The Guidelines suggest companies make the process of reporting internal wrongdoing as comprehensive as possible for employees and references corporate compliance programmes that frequently make multiple channels through which improper behaviour can be disclosed available. The Guidelines state: ‘Providing a healthy working environment also means preventing bribery, unfair competition and fraud, since employees are more likely to comply with their duty of loyalty when they respect the system of which they are part.’
Included in the Guidelines is the suggestion that all companies invest in a compliance system. Research revealed that internal fraud – embezzlement, fictious expenses, improper use of a company car, faked sales figures and more – cost companies an average of five per cent of their annual turnover and have the potential to be immeasurably higher due to the risks relating to the company’s liability and reputation.
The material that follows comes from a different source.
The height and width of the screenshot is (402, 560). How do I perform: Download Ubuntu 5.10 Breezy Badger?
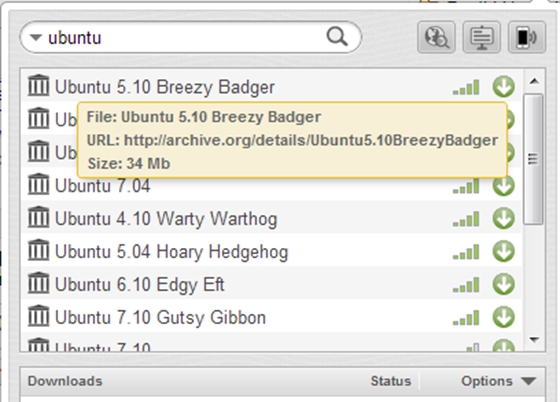(x=504, y=87)
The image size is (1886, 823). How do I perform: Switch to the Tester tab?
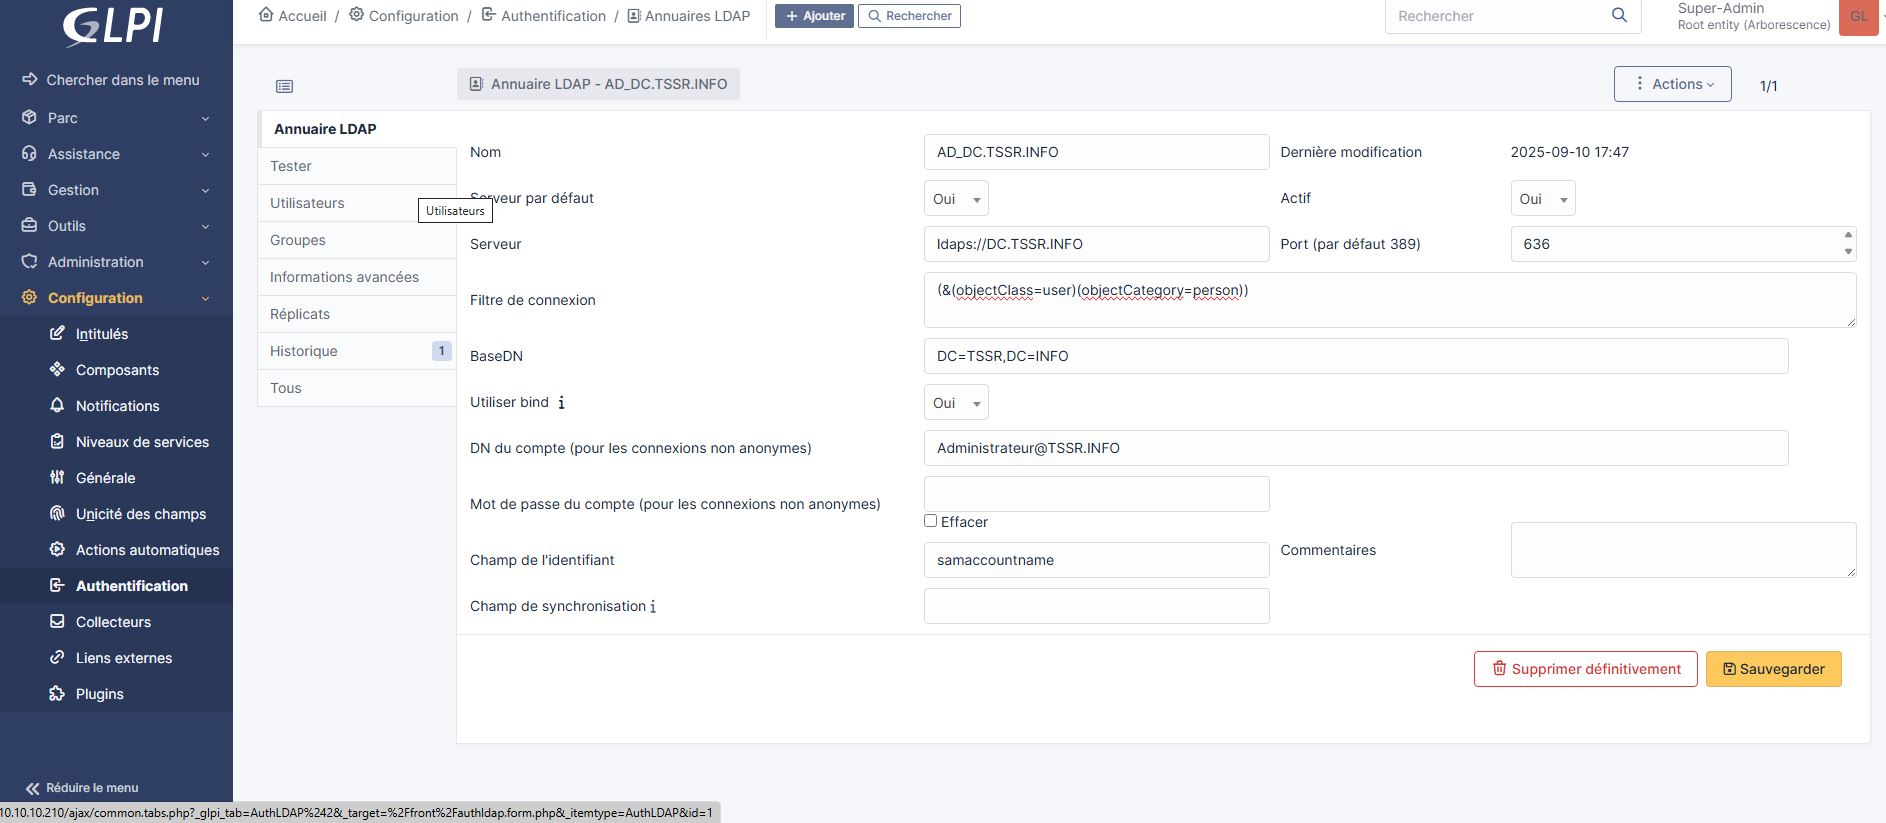pyautogui.click(x=291, y=166)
One of the main reasons for the increase in internal investigations is whistleblowing. Research found this to be the most effective way of bringing internal fraud to the attention of the employer, with 43 per cent of accusations brought in this way. Internal and external auditing were found to be much less effective with a hierarchical review detecting 12 per cent of cases, internal audits detecting 15 per cent and external auditing detecting four per cent of cases of fraud.
The necessity for transparency and whistleblower protection is acknowledged worldwide. In the words of a consulted compliance officer: ‘Companies are increasingly entrusted with roles which are traditionally carried out by the state.’ Though some jurisdictions, United States’ courts, for example, have underscored the importance of enforcement authorities conducting their own investigations.
The shift in roles raises questions: How much power will countries devolve to companies? Will they tolerate, for instance, companies exercising sovereign rights such as issuing currency? These questions were raised when Facebook announced it would be launching its own cryptocurrency.
Els de Wind, Co-Chair of the IBA GEI, commented: ‘Discussions about such powers being exercised by companies may shape one of the most significant challenges of the 21st century, of which internal investigations will be one of the key responses. Compliance and integrity are an essential foundation for all companies and organisations. This new report deals with a wide range of aspects of internal investigations and will be an important tool for audit, legal and HR officers who are responsible for reporting and taking decisions daily, as well as outside parties, such as government agencies, lawyers, judges, external auditors and regulatory bodies’.
Ms de Wind added: ‘Internal investigations have become of crucial importance. These guidelines are an invaluable tool for all businesses, offering comprehensive assistance to global issues’.
As Chair of the Working Group, Ms Lagesse expressed her sincere gratitude to all the IBA committees and law firms for their contribution. She said: ‘The international scope of this project has been possible due to the involvement of many outstanding colleagues across the world. This has brought a multi-jurisdictional dimension to the findings. The project represents unprecedented collaboration between several International Bar Association Committees and many dedicated individuals who are keen to improve best practice standards for companies.’